As COVID-19 and the accompanying emergency orders issued by state and local governments have become highly politicized, many have come to question the safety and efficacy of the anticipated vaccines which have been developed in an unprecedented period of time. Employees should be aware, however, that Title VII is unlikely to uphold such safety and efficacy concerns as a protected religious belief. (See e.g., Fallon v. Mercy Catholic Med. Ctr. (3d Cir.2017) 877 F.3d 487) Moreover, before any vaccine is distributed in the United States, it will have been reviewed by countless regulatory bodies, including the Food and Drug Administration, thus marginalizing an individual belief based upon speculation and conjecture.

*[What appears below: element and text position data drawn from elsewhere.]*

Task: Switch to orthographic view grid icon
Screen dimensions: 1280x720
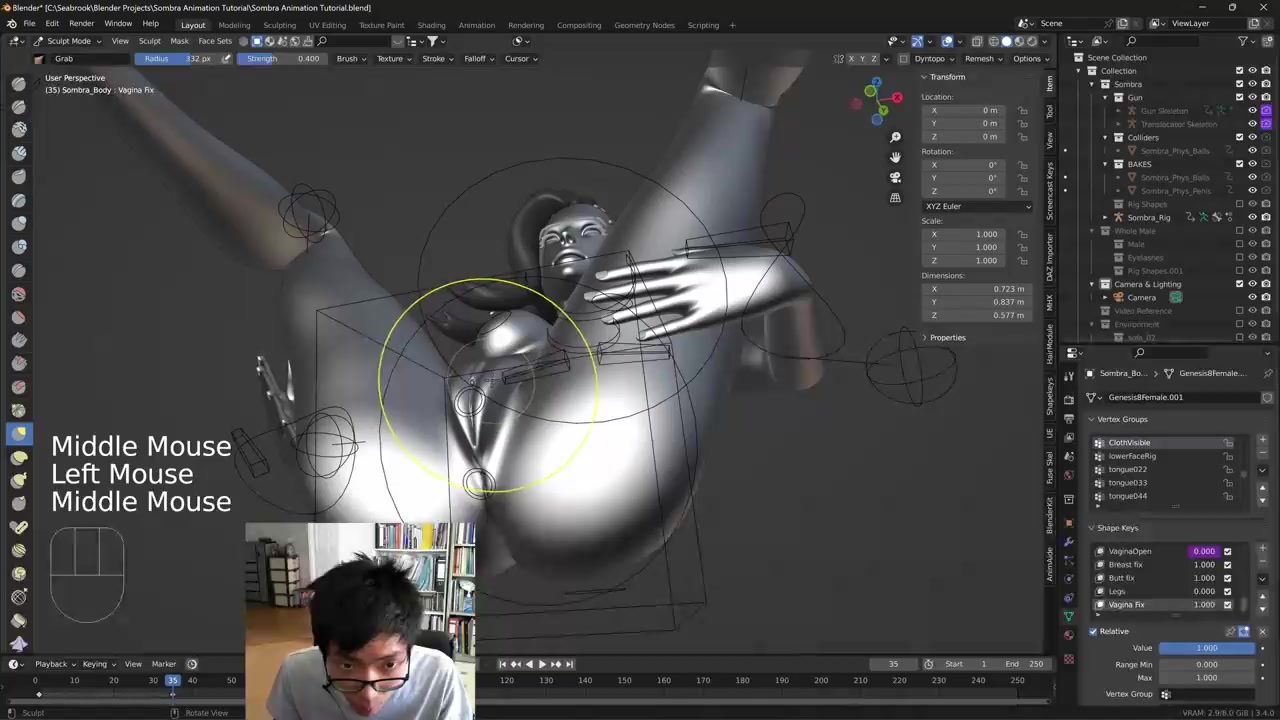Action: click(895, 197)
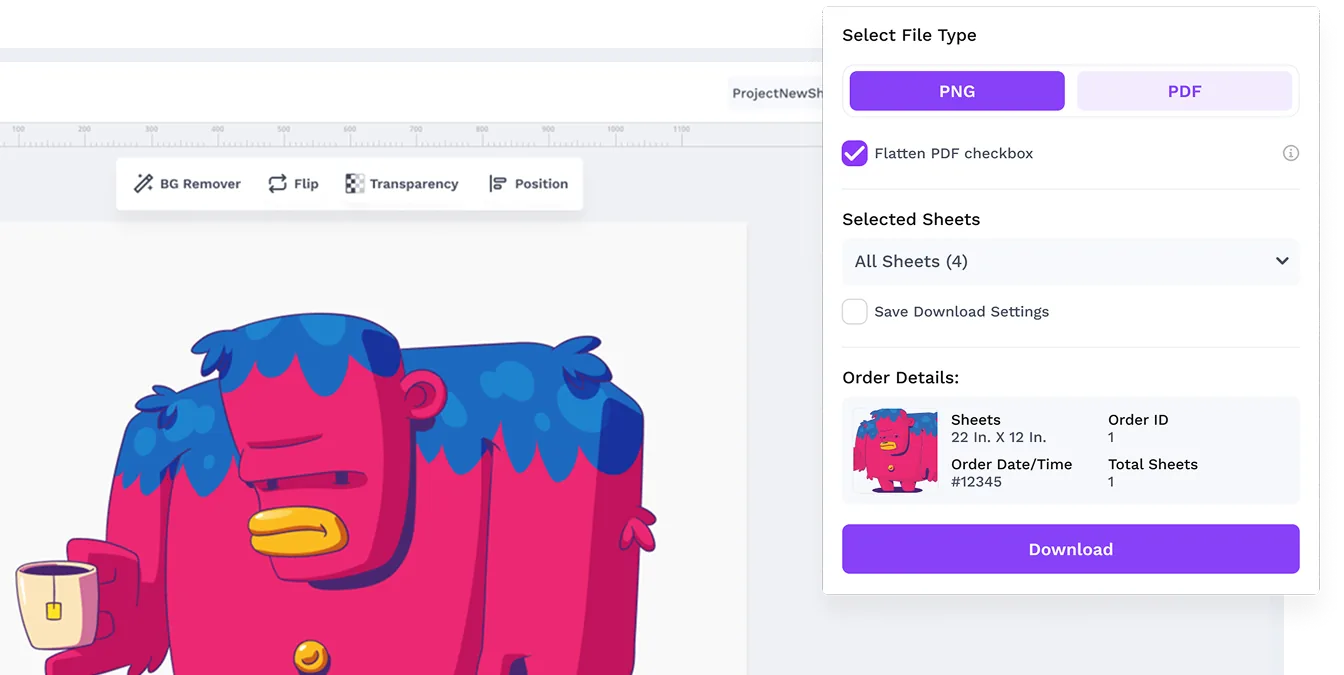Image resolution: width=1344 pixels, height=675 pixels.
Task: Open the BG Remover tool label
Action: point(200,184)
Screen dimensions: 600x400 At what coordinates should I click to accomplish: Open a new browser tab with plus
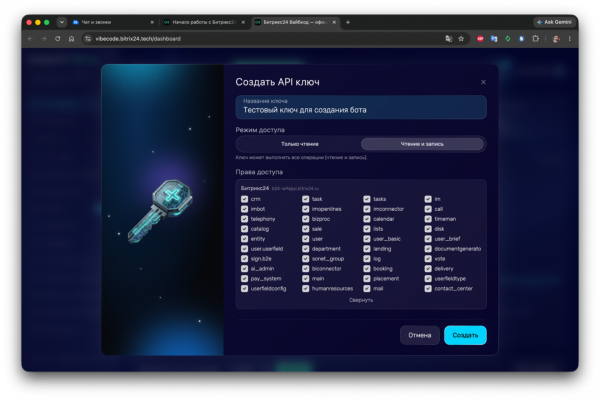(347, 22)
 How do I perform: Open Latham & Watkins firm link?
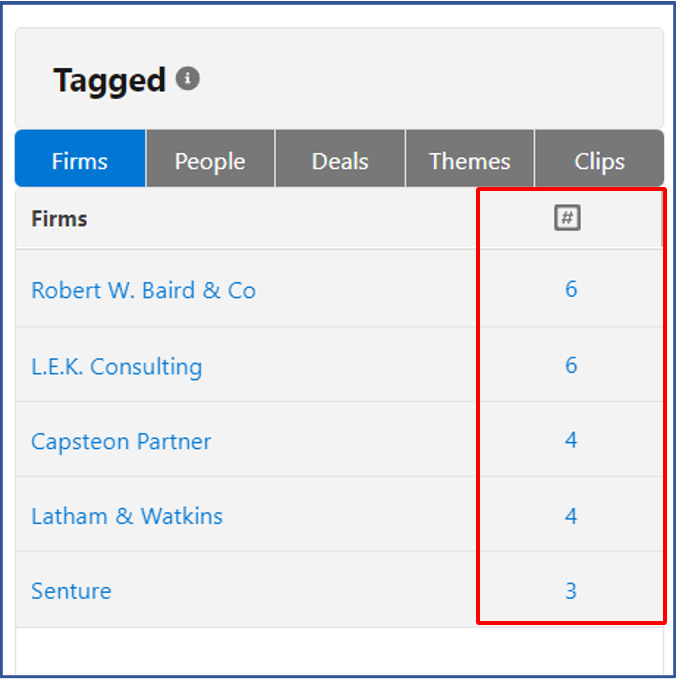point(127,517)
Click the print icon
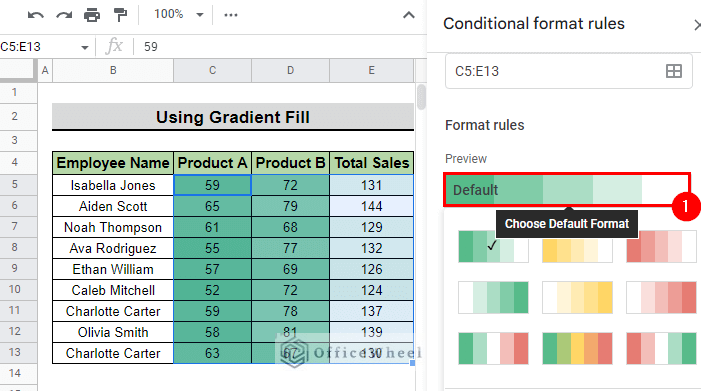The image size is (701, 391). (92, 15)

Finally, an employer’s decision to mandate vaccination must comply with labor laws, including the Meyers-Milias-Brown Act, as the proposed implementation of an employer-mandated vaccination policy is a mandatory subject of bargaining. As the Ninth Circuit has held, while there is a clear public policy “favor[ing] effective infection controls in hospitals,” for example, “[t]here is also clearly established public policy requiring employers to bargain with their union-represented employees over conditions of employment, and this comes into high relief where…employment can be terminated for failure to satisfy a condition. This policy favoring bargaining is at least as well defined and explicit as the policies regarding infection control.” (Va. Mason Hosp. v. Wash. State Nurses Ass’n (9th Cir.2007) 511 F.3d 908, 916-17.)
When bargaining with respect to the implementation of any mandatory vaccination, employee organizations should ensure such vaccinations will occur on duty and at the employer’s sole expense. Employee organizations should also remind the employers of their liability in the event an employee experiences complications from the vaccine, help develop reasonable accommodations for those who are exempt from the mandatory vaccination policy (and even perhaps those who simply wish to adhere to alternative safeguards in lieu of receiving the vaccination), determine the applicability of any vaccination mandates to employees that have previously tested positive for COVID-19 (or have been tested to show the presence of COVID-19 antibodies), establish that the mandate is applied in a consistent manner to all similarly situated employees (including management), and ensure that employees are provided adequate notice of any proposed rules and access to the vaccine so that compliance with the mandate is not frustrated by external factors.